Directors to Docubase
Myriad is about animal migration in the Anthropocene.
It follows the migratory journey of three animals, its main protagonists – The Bald Ibis, the Arctic Fox, and the Green Sea Turtle – making their way around the globe. Crafting a highly artistic and poetic virtual reality (VR) experience based on scientific migratory data, the project invites visitors to experience our world as an interdependent system.
From global to elemental, Myriad includes the science of interconnectedness into an impressive artistic concept by creating a world out of carbon. Flexible and abundant, carbon is an element that forms the basis of all life on earth. Myriad’s visual concept uses this building block as a narrative and aesthetic link between individual components and global networks to show how all life on earth is part of an endlessly connected cycle.

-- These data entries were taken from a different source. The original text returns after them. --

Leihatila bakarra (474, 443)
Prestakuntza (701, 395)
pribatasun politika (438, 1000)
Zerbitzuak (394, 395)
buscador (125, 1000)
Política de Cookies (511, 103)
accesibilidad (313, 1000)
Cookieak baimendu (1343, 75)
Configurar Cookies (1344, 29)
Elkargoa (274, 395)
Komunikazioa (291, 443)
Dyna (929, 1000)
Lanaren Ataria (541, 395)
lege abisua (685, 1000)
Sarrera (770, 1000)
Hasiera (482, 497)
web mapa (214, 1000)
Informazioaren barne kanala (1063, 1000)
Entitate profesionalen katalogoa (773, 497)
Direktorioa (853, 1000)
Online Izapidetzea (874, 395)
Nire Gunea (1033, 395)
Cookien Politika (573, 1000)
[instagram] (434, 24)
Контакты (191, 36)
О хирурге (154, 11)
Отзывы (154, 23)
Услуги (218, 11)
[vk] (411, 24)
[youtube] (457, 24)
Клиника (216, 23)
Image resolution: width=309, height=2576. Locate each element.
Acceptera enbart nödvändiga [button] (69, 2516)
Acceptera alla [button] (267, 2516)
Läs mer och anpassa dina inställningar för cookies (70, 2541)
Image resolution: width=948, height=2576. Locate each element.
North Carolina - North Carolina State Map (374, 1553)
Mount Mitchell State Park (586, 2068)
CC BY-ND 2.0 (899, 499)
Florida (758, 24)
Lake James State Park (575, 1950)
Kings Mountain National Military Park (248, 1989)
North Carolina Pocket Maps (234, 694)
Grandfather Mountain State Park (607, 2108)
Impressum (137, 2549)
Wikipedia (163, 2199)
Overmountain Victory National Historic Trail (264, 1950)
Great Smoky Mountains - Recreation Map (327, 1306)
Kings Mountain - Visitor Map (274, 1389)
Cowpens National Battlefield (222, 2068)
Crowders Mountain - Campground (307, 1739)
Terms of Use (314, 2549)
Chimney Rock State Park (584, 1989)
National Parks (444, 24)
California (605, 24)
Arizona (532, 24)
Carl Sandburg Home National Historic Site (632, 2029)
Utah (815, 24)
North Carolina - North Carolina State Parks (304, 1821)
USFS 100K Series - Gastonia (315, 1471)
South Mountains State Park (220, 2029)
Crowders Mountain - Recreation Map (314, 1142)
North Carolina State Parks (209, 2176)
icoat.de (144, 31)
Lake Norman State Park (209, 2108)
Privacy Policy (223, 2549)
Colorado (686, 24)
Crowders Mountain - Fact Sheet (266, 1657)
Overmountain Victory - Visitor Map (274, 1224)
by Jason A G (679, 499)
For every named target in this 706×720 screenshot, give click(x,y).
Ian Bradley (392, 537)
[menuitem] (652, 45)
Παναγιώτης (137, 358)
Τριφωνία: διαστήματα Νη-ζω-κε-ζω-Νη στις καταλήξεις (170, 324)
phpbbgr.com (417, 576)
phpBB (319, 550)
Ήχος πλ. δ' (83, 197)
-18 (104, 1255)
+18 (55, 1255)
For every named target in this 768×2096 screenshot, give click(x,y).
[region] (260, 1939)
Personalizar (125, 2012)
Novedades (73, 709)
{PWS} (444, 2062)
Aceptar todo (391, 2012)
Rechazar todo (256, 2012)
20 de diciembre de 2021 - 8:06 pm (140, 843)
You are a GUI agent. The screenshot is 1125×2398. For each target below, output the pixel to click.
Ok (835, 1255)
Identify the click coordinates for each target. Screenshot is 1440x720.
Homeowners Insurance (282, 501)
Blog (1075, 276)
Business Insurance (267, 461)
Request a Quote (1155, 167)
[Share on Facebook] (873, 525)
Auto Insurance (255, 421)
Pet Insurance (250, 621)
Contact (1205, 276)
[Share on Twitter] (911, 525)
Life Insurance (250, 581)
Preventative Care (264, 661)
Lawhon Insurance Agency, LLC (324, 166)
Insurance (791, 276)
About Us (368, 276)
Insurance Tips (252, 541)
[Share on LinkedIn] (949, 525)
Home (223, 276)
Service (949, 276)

Carbon forms the main creational and artistic element across all of Myriad’s formats, generating atmospheres and landscapes, transporting movement, and reconfiguring interaction in a constantly changing, living cosmos. Analog charcoal drawings, produced in the studio, are integrated into the digital virtual reality environment and combined with carbon particle systems to form the world of Myriad. While accompanying the journeys of the migrating animals, the interactive format enables the viewer to get up and close to the animals and experience the world as a living networked system.
The VR experience, by Interactive Media Foundation and Filmtank in co-creation with Miiqo Studios and Artificial Rome, is part of a larger cross-media project at the intersection of art, science, and storytelling. Myriad has been created in close scientific collaboration with the Max Planck Institute of Animal Behaviour and the Natural History Museum in Berlin.